From the gene mutation text below, copy word for word the part that opens with the words containing "We have already" and closes with "daughter cells.".

◆ **Extracted text**
[Start of Attachment]
GENE
MUTATION
You have learned the structure of DNA and RNA, and how
DNA and RNA work in transcription and translation with the goal of making a
protein. We will now discuss some of the mistakes that can happen with DNA and
the sequence it holds which may affect the organism. A mutation is any change in the structure or amount of genetic
material (DNA or RNA). When a mutation occurs in DNA it affects the
transcription of the RNA sequence which then affects the translation of the
protein. Mutations may harm the organism, help the organism, or have no effect
on the organism and go unnoticed. A mutation can be beneficial, as in modifying
an organism to better adapt to an environment, or harmful, as in negatively
changing a structure or function within an organism.
We have already discussed large scale mutations that
concern chromosomes. Now, we will examine smaller scale mutations which may
have a great effect on the organism. You should recall, in DNA replication, how
DNA polymerase acts as a
proof-reading enzyme to correct any mistakes that happened in the replication
process. Sometimes, DNA polymerase will miss a mistake and let it pass to the
daughter cells.
[End of Attachment]
◆ **Available data**
[Start of Attachment]
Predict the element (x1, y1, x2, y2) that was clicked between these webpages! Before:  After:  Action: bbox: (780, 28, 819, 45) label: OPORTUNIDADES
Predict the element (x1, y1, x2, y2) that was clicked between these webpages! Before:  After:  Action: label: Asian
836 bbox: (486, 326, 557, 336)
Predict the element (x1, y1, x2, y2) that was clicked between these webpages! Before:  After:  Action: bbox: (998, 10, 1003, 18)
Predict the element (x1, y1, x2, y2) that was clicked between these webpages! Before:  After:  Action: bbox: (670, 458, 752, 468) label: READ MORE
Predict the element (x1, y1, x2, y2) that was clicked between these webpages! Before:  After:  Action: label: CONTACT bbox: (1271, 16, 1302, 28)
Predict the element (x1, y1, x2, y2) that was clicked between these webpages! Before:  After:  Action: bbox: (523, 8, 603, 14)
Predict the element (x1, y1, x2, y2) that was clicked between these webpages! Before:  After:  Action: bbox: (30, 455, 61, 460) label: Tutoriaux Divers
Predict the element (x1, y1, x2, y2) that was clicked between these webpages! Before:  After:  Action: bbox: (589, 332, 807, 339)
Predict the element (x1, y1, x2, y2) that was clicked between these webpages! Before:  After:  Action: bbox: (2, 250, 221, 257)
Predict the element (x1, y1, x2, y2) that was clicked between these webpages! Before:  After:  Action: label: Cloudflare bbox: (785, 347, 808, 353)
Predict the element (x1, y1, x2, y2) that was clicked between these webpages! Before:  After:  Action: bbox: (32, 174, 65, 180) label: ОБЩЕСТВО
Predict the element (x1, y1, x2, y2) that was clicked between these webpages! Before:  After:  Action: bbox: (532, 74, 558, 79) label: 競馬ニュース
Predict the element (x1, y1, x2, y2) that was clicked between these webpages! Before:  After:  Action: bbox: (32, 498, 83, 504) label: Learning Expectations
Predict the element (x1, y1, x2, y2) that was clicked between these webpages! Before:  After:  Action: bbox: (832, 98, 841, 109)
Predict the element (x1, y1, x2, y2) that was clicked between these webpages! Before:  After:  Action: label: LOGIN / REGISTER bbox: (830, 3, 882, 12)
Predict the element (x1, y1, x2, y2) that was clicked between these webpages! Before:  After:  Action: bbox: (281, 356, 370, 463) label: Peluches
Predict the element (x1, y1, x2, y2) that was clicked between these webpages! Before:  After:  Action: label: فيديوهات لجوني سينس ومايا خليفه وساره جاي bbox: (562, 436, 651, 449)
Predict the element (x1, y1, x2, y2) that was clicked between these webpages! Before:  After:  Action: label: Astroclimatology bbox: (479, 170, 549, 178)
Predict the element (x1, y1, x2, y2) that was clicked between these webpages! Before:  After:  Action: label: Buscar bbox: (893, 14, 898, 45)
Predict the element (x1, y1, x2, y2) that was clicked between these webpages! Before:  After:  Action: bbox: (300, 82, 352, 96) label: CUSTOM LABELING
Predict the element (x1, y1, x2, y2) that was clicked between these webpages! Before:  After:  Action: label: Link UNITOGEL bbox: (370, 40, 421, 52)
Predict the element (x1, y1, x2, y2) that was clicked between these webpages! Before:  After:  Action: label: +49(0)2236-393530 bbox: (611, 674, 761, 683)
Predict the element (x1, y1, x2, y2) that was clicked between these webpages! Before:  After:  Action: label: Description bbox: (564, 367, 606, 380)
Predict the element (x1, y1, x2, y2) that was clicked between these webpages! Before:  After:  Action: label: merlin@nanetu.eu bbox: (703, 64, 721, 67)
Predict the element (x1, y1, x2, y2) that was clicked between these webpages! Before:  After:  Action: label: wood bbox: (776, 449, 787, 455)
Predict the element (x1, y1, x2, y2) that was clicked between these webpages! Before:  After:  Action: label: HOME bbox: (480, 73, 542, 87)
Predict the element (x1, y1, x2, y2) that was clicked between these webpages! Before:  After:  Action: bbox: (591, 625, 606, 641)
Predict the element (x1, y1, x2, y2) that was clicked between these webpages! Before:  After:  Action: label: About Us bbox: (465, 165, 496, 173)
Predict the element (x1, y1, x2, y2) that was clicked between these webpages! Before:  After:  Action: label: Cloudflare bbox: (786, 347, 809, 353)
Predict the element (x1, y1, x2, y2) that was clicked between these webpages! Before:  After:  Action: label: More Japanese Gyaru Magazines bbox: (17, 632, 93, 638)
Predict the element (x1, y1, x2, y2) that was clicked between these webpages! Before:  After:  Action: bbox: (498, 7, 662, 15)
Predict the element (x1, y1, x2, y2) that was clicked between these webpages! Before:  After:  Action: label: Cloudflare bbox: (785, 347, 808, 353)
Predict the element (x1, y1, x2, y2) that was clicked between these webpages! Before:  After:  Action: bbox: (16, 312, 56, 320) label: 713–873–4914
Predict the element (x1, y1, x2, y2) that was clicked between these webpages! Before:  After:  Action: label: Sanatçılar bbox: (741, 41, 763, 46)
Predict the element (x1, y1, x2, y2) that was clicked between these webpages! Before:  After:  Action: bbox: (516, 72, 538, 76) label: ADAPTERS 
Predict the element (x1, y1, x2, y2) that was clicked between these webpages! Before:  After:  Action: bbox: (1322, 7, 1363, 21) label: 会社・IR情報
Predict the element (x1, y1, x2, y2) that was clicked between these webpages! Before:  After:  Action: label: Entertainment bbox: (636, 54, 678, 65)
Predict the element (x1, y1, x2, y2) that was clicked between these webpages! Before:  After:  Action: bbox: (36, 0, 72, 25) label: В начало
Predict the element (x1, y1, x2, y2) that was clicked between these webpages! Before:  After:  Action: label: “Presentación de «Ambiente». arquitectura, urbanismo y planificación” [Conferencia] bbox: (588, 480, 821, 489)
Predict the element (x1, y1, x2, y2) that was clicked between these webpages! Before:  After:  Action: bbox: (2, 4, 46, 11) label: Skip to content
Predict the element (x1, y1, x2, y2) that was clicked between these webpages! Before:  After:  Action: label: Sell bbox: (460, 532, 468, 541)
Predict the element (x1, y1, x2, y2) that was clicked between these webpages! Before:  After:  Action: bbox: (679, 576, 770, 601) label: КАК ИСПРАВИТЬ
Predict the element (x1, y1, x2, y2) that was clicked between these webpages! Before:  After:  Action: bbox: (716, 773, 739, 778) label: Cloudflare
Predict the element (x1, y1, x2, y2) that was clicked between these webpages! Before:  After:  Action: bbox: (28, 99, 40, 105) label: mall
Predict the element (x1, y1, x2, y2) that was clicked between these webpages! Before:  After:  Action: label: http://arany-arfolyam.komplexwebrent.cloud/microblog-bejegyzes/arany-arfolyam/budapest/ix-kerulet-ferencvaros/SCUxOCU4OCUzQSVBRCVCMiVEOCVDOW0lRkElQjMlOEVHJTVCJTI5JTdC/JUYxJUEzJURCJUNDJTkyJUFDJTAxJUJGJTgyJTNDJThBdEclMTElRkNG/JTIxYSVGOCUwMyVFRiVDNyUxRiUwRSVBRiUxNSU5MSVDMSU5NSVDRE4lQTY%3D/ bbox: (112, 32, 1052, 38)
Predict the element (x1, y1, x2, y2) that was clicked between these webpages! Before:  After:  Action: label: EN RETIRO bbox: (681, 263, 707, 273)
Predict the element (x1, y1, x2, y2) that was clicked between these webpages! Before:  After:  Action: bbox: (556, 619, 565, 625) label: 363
[End of Attachment]
◆ **Task response**
We have already discussed large scale mutations that
concern chromosomes. Now, we will examine smaller scale mutations which may
have a great effect on the organism. You should recall, in DNA replication, how
DNA polymerase acts as a
proof-reading enzyme to correct any mistakes that happened in the replication
process. Sometimes, DNA polymerase will miss a mistake and let it pass to the
daughter cells.